### Requirement
Can you rewrite the postmodernism passage between "In his article, Jameson" and "in Art History.", inclusive, so that "viewers" takes the place of "observers"?

### Extract provided

----------------------------------------

Tuesday, January 27, 2009

Schizophrenic Postmodernism

In his article, Jameson calls for the deconstruction of analysis in postmodernist art to a method of growingly piece-unique perceptions, which should be contrasted to works of the same period rather than seeking to find a degree of similarity between the two. Jameson urges observers and scholars to diverge from seeking compilation of postmodernist artwork based on similar techniques and overlapping subjects but rather appreciate individual images for their respective aesthetic signifiers and pseudo-factual formulations. Unlike modernist art, as well as that of earlier periods, contemporary art does not “fit neatly” into a particular theme or practice; instead it emerges into an “enormously complex representational dialectic” (54) which requires a digression from the existing approach to artwork analysis which has prevailed since the first observations and studies in Art History.

----------------------------------------

### Given records
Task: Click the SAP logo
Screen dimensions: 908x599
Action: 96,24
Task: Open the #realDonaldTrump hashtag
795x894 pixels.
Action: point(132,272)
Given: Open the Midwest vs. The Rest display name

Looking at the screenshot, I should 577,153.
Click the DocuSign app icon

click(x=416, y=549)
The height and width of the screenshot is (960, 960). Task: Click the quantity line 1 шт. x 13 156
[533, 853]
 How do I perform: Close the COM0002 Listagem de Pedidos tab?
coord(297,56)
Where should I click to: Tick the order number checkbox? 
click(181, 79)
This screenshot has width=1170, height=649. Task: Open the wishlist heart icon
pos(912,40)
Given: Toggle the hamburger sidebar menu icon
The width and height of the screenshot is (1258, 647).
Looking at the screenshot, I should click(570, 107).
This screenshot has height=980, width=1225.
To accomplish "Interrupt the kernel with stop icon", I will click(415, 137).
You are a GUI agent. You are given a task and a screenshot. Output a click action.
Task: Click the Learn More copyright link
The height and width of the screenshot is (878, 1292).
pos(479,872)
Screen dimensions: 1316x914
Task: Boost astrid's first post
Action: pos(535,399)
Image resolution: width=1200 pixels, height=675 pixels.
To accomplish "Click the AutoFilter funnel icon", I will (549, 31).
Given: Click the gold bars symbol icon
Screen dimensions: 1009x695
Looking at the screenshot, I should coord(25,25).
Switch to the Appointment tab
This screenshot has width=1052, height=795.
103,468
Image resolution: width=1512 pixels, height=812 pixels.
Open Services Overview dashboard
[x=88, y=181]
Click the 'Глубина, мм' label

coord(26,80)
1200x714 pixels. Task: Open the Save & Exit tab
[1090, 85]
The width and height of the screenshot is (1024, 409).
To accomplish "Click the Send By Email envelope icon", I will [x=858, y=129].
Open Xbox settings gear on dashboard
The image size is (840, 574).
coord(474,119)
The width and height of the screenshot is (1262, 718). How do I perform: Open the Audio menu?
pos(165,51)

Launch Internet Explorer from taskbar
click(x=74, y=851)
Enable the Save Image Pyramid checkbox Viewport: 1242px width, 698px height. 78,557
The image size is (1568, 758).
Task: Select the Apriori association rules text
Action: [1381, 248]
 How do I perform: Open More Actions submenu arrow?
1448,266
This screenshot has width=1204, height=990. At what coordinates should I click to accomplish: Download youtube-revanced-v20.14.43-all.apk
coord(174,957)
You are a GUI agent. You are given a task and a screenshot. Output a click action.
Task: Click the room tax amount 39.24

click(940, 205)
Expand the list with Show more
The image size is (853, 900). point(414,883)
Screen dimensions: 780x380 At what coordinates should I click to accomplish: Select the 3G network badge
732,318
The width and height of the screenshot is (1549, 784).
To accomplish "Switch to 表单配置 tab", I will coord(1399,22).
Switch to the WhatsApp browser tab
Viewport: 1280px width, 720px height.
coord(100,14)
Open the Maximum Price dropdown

----------------------------------------

### Your response
In his article, Jameson calls for the deconstruction of analysis in postmodernist art to a method of growingly piece-unique perceptions, which should be contrasted to works of the same period rather than seeking to find a degree of similarity between the two. Jameson urges viewers and scholars to diverge from seeking compilation of postmodernist artwork based on similar techniques and overlapping subjects but rather appreciate individual images for their respective aesthetic signifiers and pseudo-factual formulations. Unlike modernist art, as well as that of earlier periods, contemporary art does not “fit neatly” into a particular theme or practice; instead it emerges into an “enormously complex representational dialectic” (54) which requires a digression from the existing approach to artwork analysis which has prevailed since the first observations and studies in Art History.